Exercise description
In the records below, find the line that holds "Click the ERPNext home logo icon". Restate it and every later line exactly, stopping at the end and skipping pictures.

(Pixel coordinate grounding data)

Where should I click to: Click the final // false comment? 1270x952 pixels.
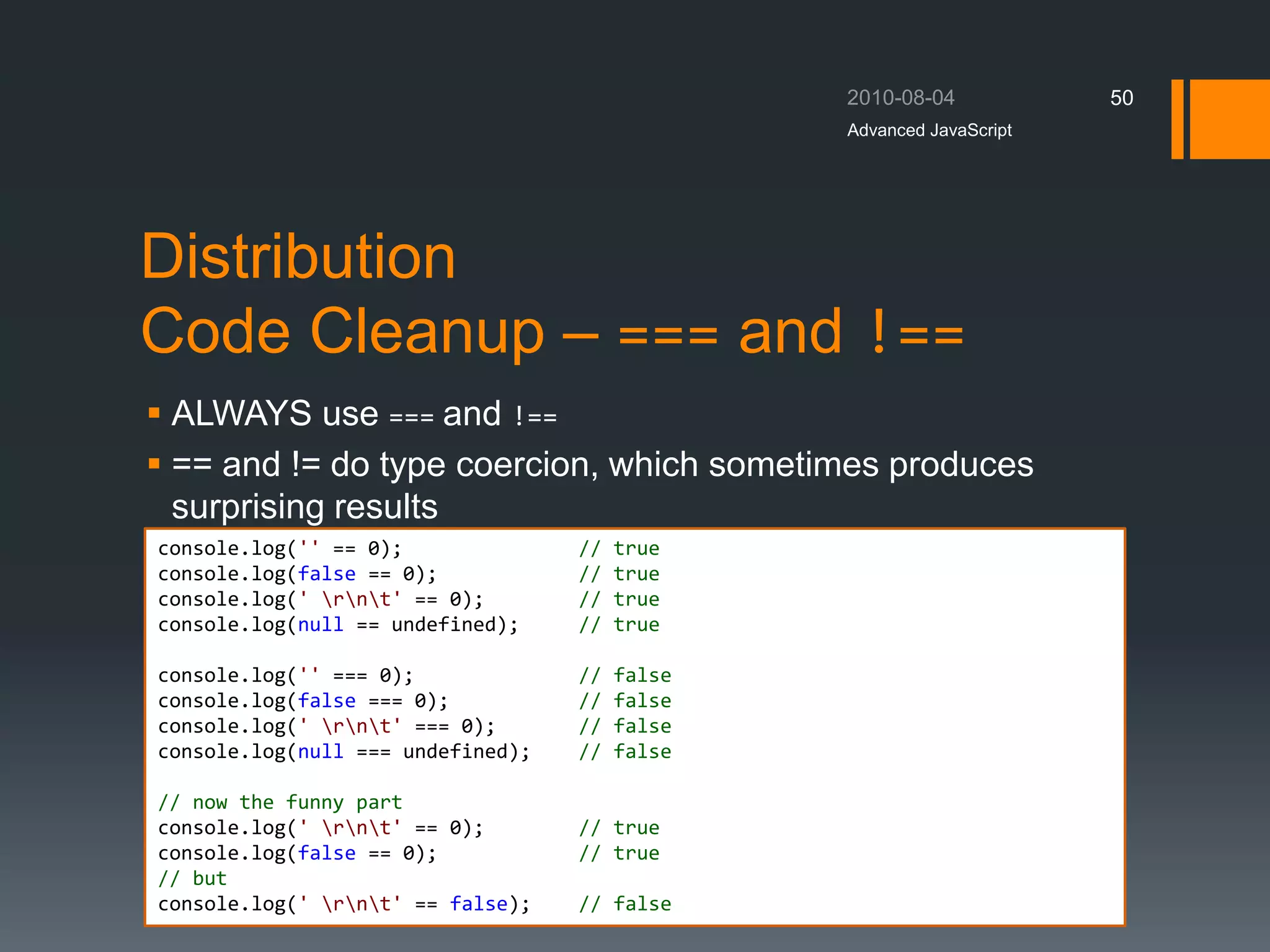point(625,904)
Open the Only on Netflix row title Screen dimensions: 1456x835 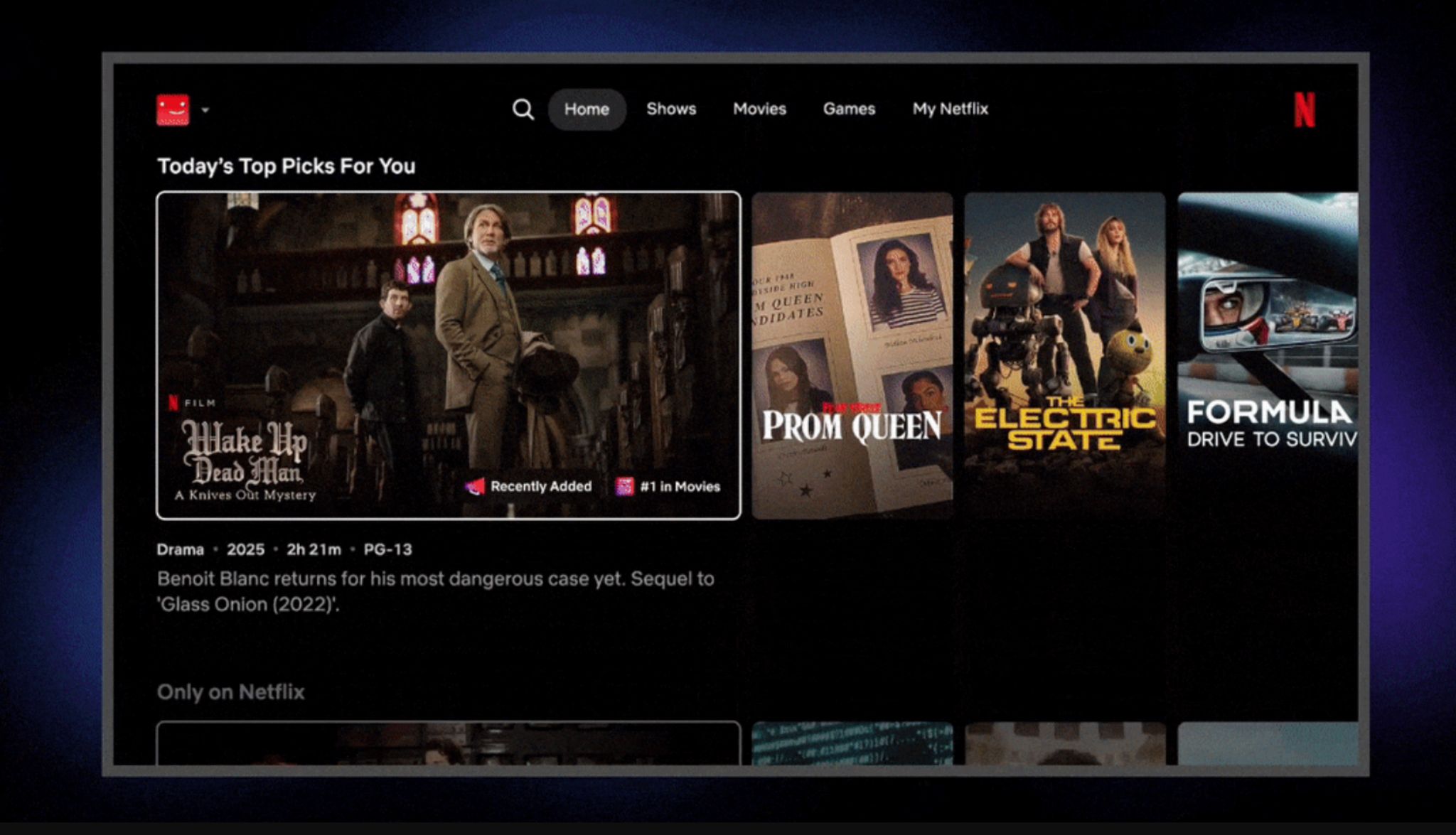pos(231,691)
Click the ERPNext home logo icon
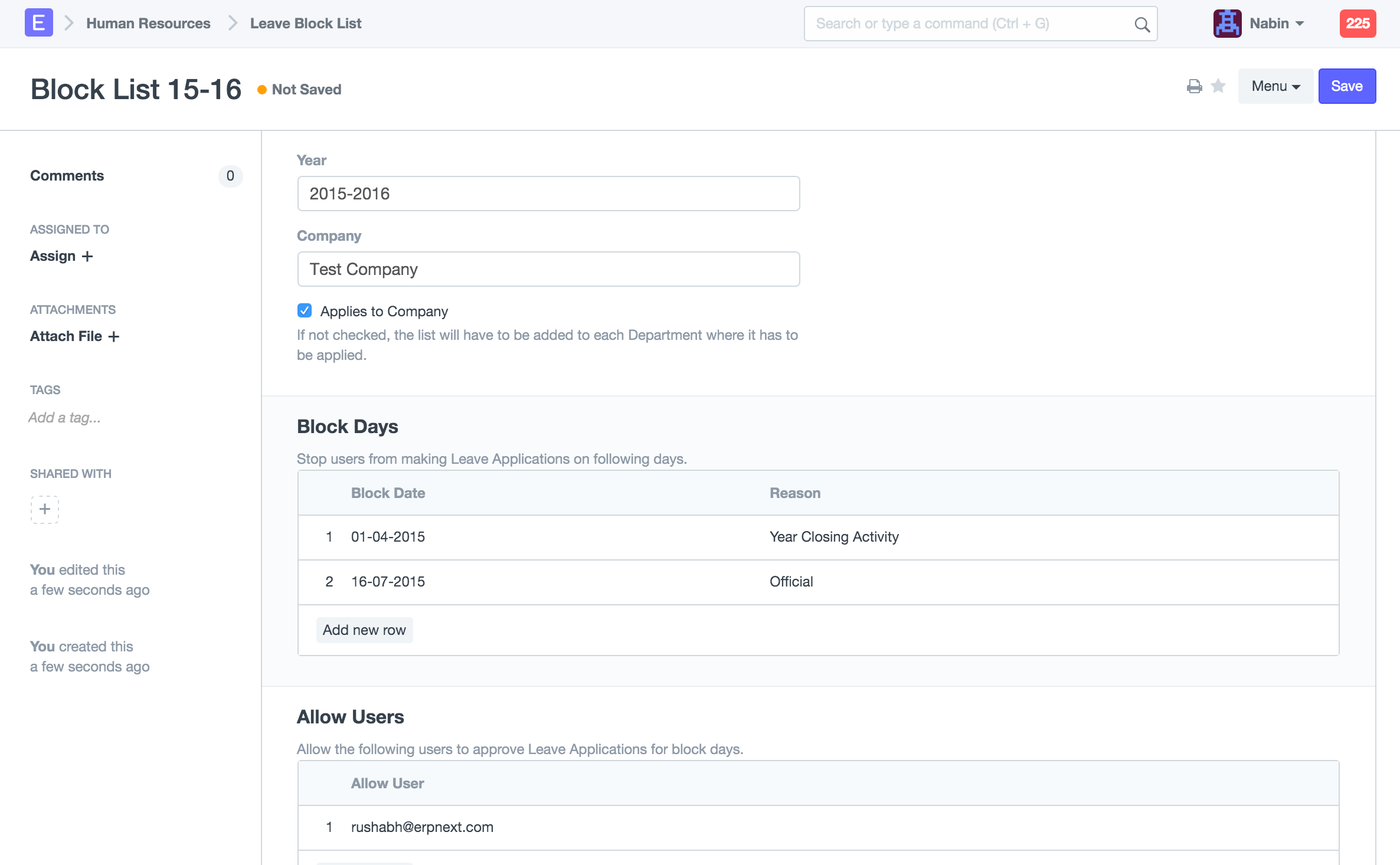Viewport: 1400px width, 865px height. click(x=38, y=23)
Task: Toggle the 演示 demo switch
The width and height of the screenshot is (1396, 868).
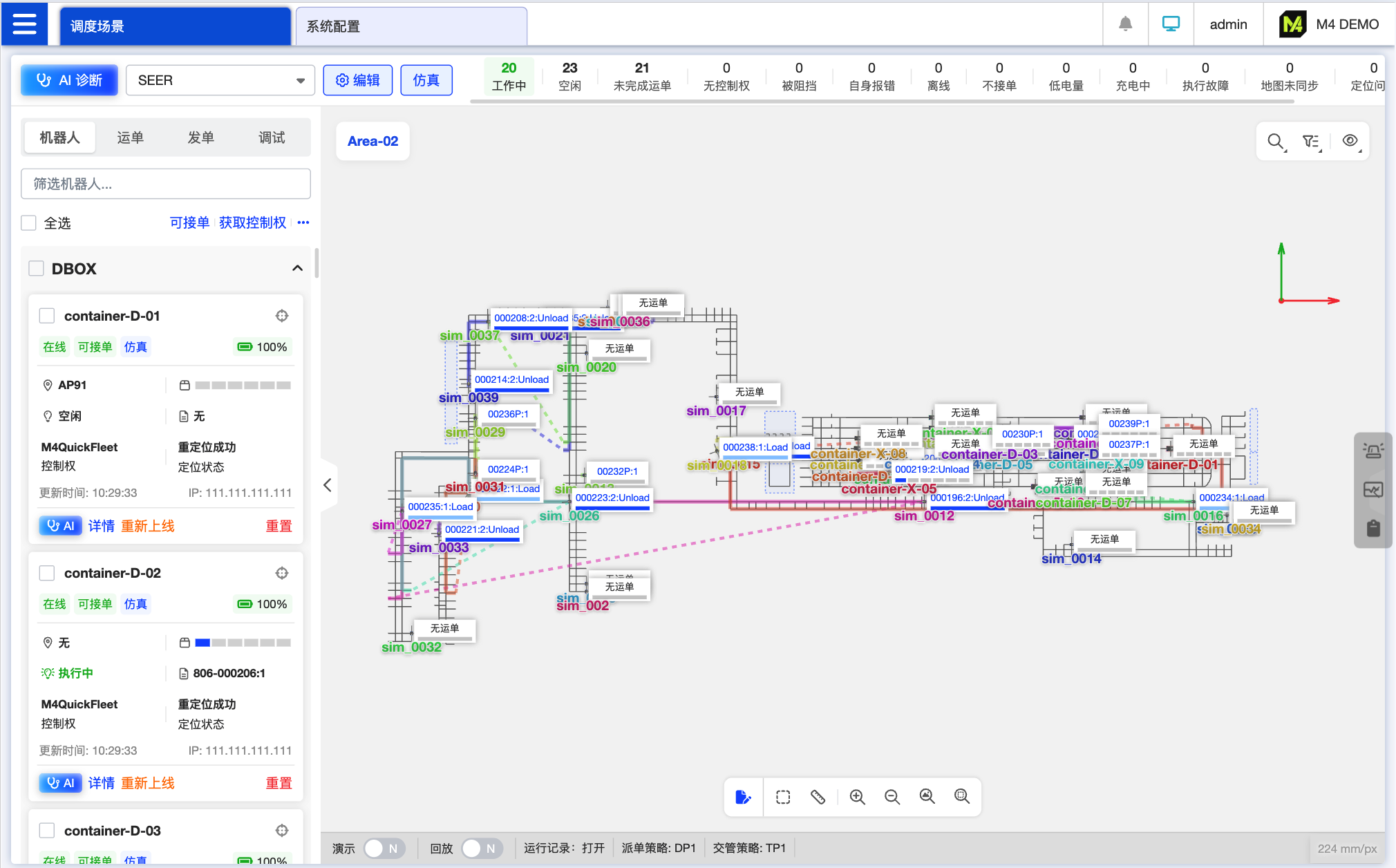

Answer to this problem
Click the ERPNext home logo icon
Viewport: 1400px width, 865px height. click(x=38, y=23)
Task: Toggle the 演示 demo switch
The width and height of the screenshot is (1396, 868).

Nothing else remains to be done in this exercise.